>> start INFORMATION PROVIDED

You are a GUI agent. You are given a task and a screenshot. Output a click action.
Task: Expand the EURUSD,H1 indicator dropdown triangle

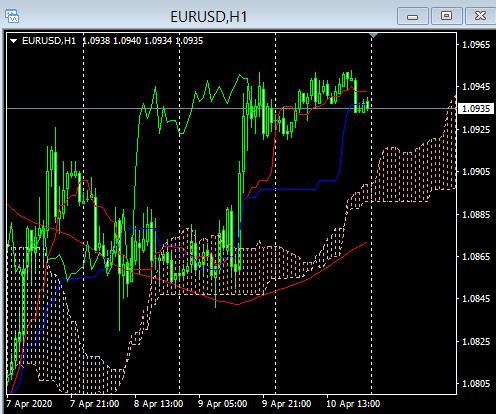point(14,41)
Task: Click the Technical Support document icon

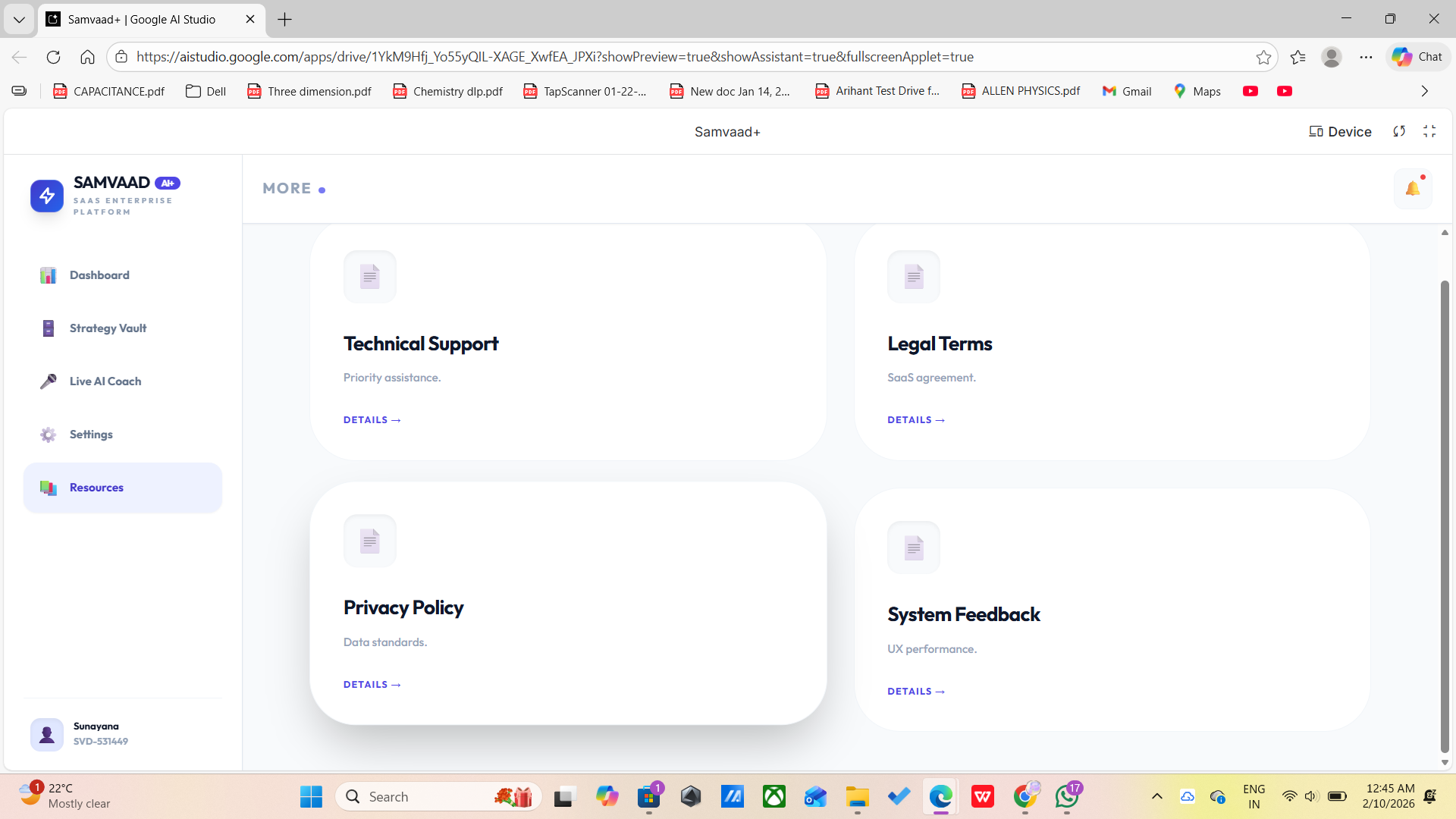Action: pos(370,277)
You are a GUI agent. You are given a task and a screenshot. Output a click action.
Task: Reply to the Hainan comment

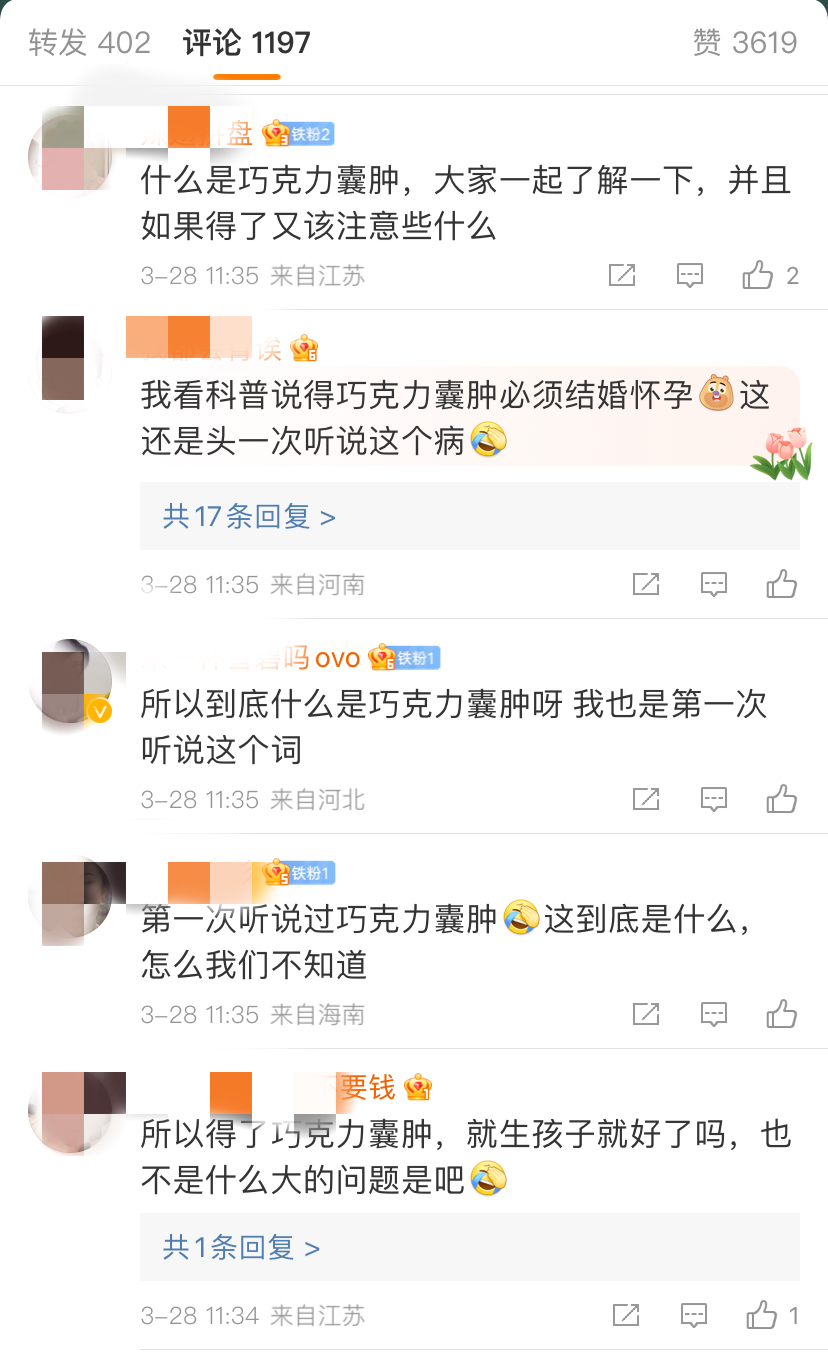click(x=714, y=1015)
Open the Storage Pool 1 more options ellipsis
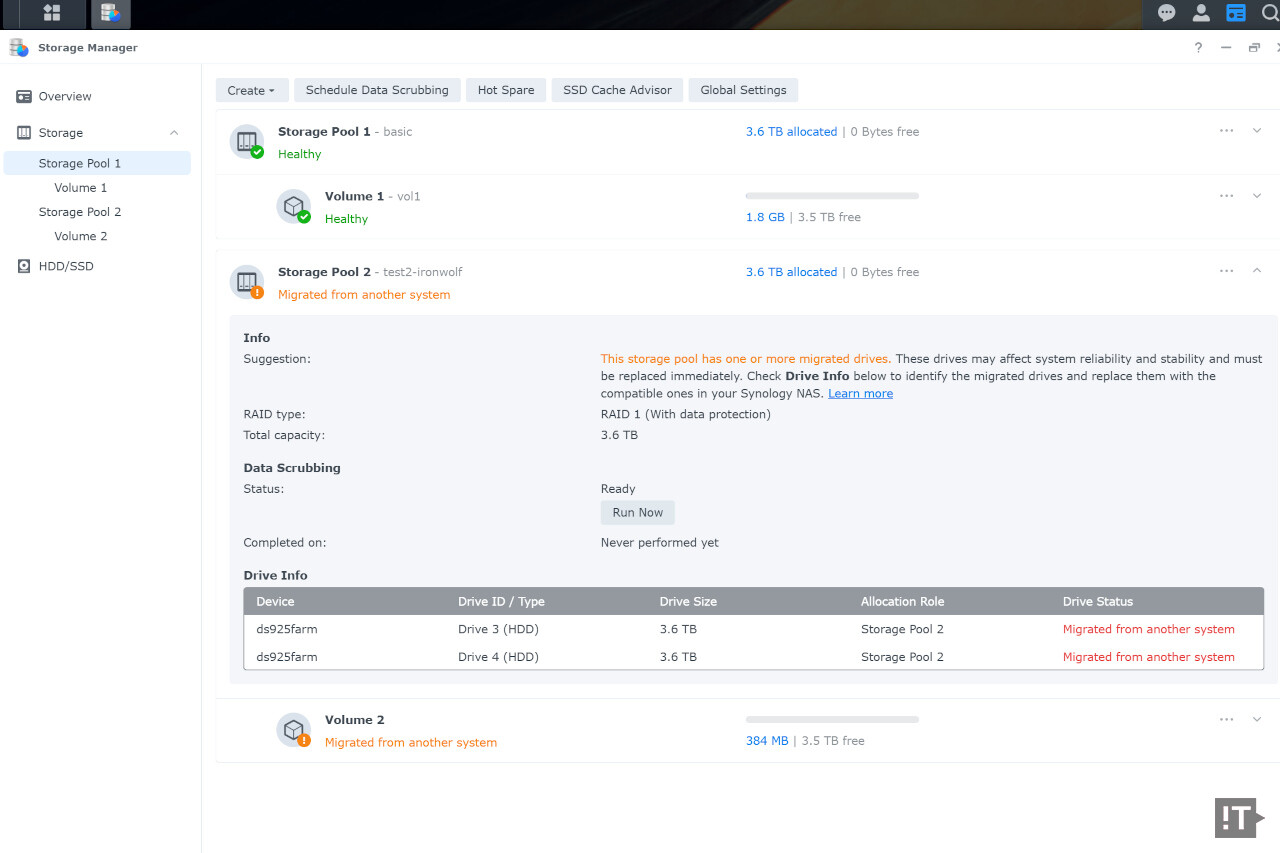Image resolution: width=1280 pixels, height=853 pixels. (1226, 131)
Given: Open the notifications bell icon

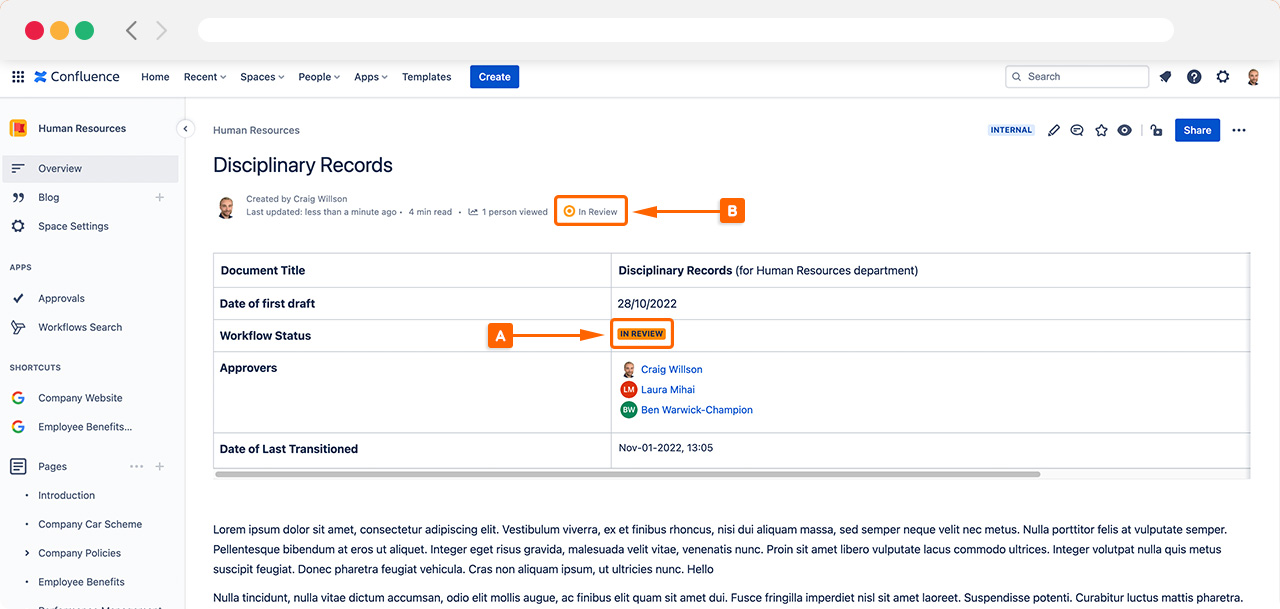Looking at the screenshot, I should (1165, 76).
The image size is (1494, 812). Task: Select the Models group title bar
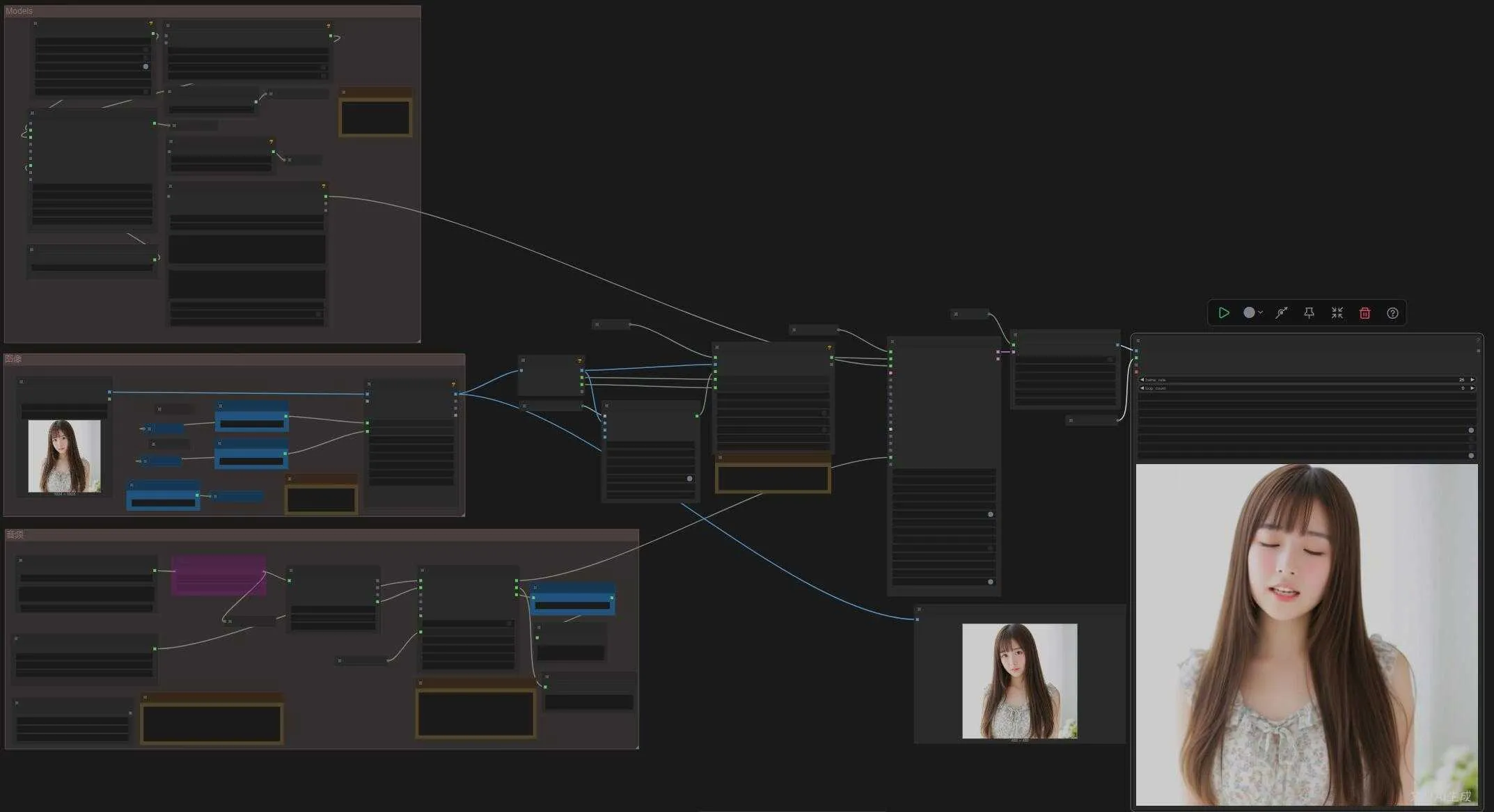coord(209,11)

>> end INFORMATION PROVIDED

### TO BE DONE
Rewrite all of the material above with "GUI agent" changed to "screen assistant" and nothing else altered. Leave the pictures out.

### COMPLETE OUTPUT
You are a screen assistant. You are given a task and a screenshot. Output a click action.
Task: Expand the EURUSD,H1 indicator dropdown triangle

point(14,41)
Task: Click the Technical Support document icon

Action: pos(370,277)
You are a screen assistant. You are given a task and a screenshot. Output a click action.
Task: Reply to the Hainan comment

click(x=714, y=1015)
Open the Storage Pool 1 more options ellipsis
Image resolution: width=1280 pixels, height=853 pixels. (1226, 131)
Given: Open the notifications bell icon

Looking at the screenshot, I should (1165, 76).
The image size is (1494, 812). Task: Select the Models group title bar
coord(209,11)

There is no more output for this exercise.